Un visitante cósmico que parece un recuerdo
Cuando escuché por primera vez sobre 3I/ATLAS, no lo sentí como un simple objeto interestelar cruzando nuestro cielo. Lo percibí como un recuerdo que no era mío, como si el universo hubiera dejado caer un fragmento de memoria para que lo viéramos. No era una roca, ni un cometa: era un recordatorio, una especie de espejo fugaz.
En México solemos hablar de recuerdos como si fueran presencias. Decimos que alguien está mientras lo recordamos. Y entonces pensé: ¿qué pasa si 3I/ATLAS es justamente eso, la memoria del cosmos viajando a través de la nada para no ser olvidada? Esa idea me abrió una manera distinta de leer los cielos.
Quizá lo extraordinario no está en lo que los telescopios capturan, sino en lo que despierta en nuestra mente. La ciencia lo mide, lo cataloga, lo registra; pero en lo íntimo, cada persona lo transforma en un símbolo personal. Y ahí es donde se vuelve eterno.
La memoria que atraviesa galaxias
Me gusta pensar que 3I/ATLAS no viaja en soledad, sino que transporta algo más: una vibración que conecta mundos que nunca se encontrarán. Como si fuera un correo cósmico, sin remitente ni destino fijo, pero con un mensaje que cada quien interpreta a su manera.
No es necesario creer en mitos para sentirlo. Basta con detenerse un momento, mirar el cielo y aceptar que estamos frente a algo que excede lo humano. Así, 3I/ATLAS se convierte en un puente, no entre galaxias, sino entre nuestra capacidad de imaginar y la inmensidad del espacio.
Es curioso: cuanto más lejano se siente, más íntimo se vuelve. Como si al atravesar los abismos del universo, lo que realmente tocara fueran nuestros recuerdos escondidos, esos que ni siquiera sabemos que tenemos.
El eco de lo invisible
En mi interior, 3I/ATLAS se volvió un eco. No un evento astronómico, sino un instante donde lo invisible quiso ser recordado. El cosmos no grita, susurra. Y cada tanto, lanza un visitante para que no olvidemos su voz.

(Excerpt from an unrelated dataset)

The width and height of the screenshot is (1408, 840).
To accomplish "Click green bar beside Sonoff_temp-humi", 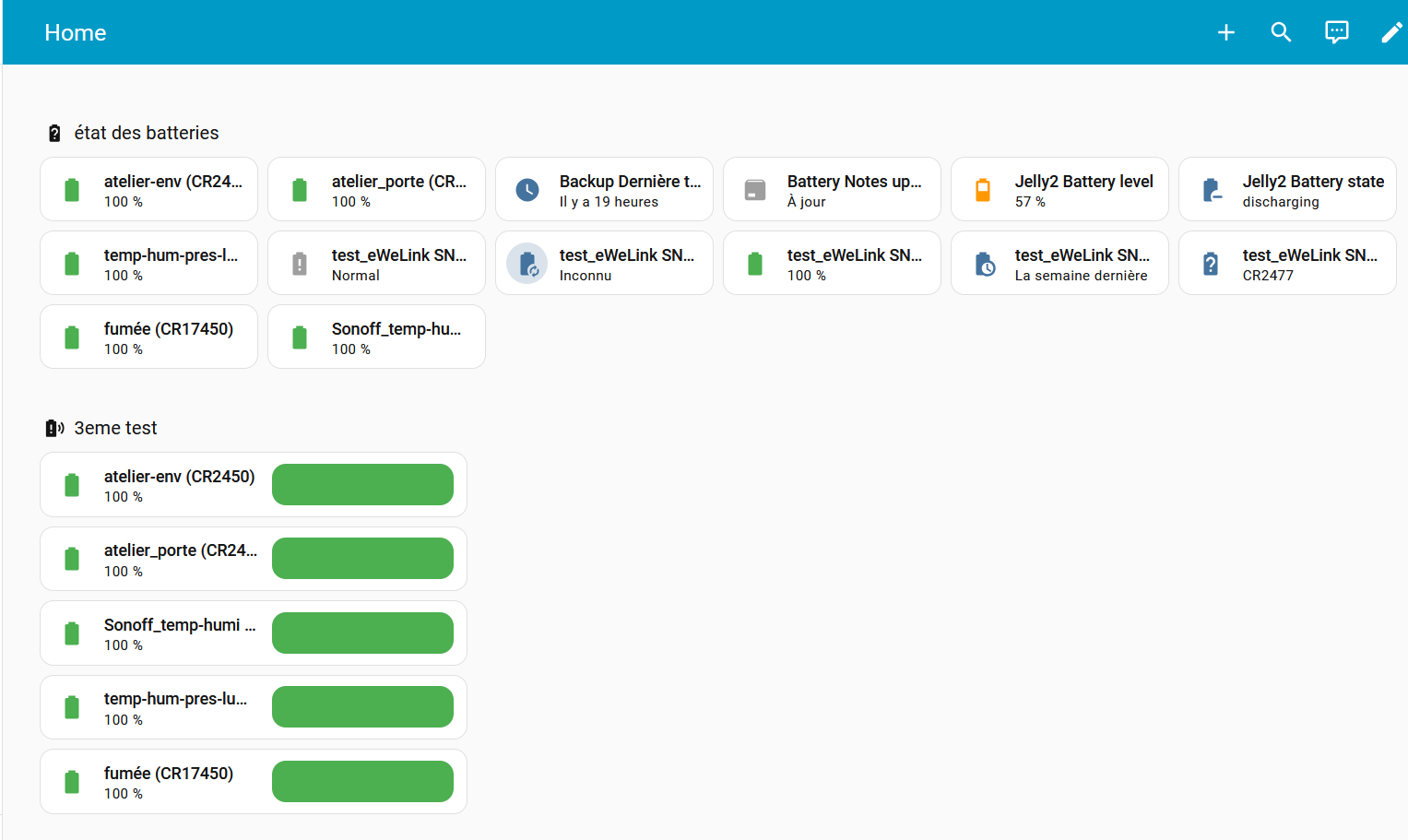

A veces pienso que estamos obsesionados con medir y registrar, pero olvidamos lo esencial: escuchar lo que no se mide. 3I/ATLAS no necesita pruebas para existir en nuestra conciencia, porque ya nos movió de sitio, ya cambió algo en nuestra forma de ver el tiempo.
Tal vez no lo volvamos a ver nunca más. Y justo ahí está la enseñanza: lo efímero también construye identidad. Lo que pasa una sola vez puede marcar toda una vida, si nos atrevemos a sentirlo sin miedo a que se escape.
Un llamado a imaginar distinto
Cada quien puede darle un sentido distinto a 3I/ATLAS. Para unos será un dato científico, para otros un misterio, y para otros, como yo, un recordatorio de que no todo se explica con palabras. Lo importante es abrirse a imaginar.
Así como los abuelos en México cuentan historias mirando las estrellas, este visitante me enseñó que todavía tenemos permiso de crear narrativas propias, aunque la ciencia avance. No se trata de negar el conocimiento, sino de acompañarlo con poesía.
Quizá ese sea el verdadero regalo de 3I/ATLAS: obligarnos a aceptar que en lo inmenso hay espacio también para lo personal. Y que cada quien puede llevarse un pedazo invisible de este visitante en su propia memoria.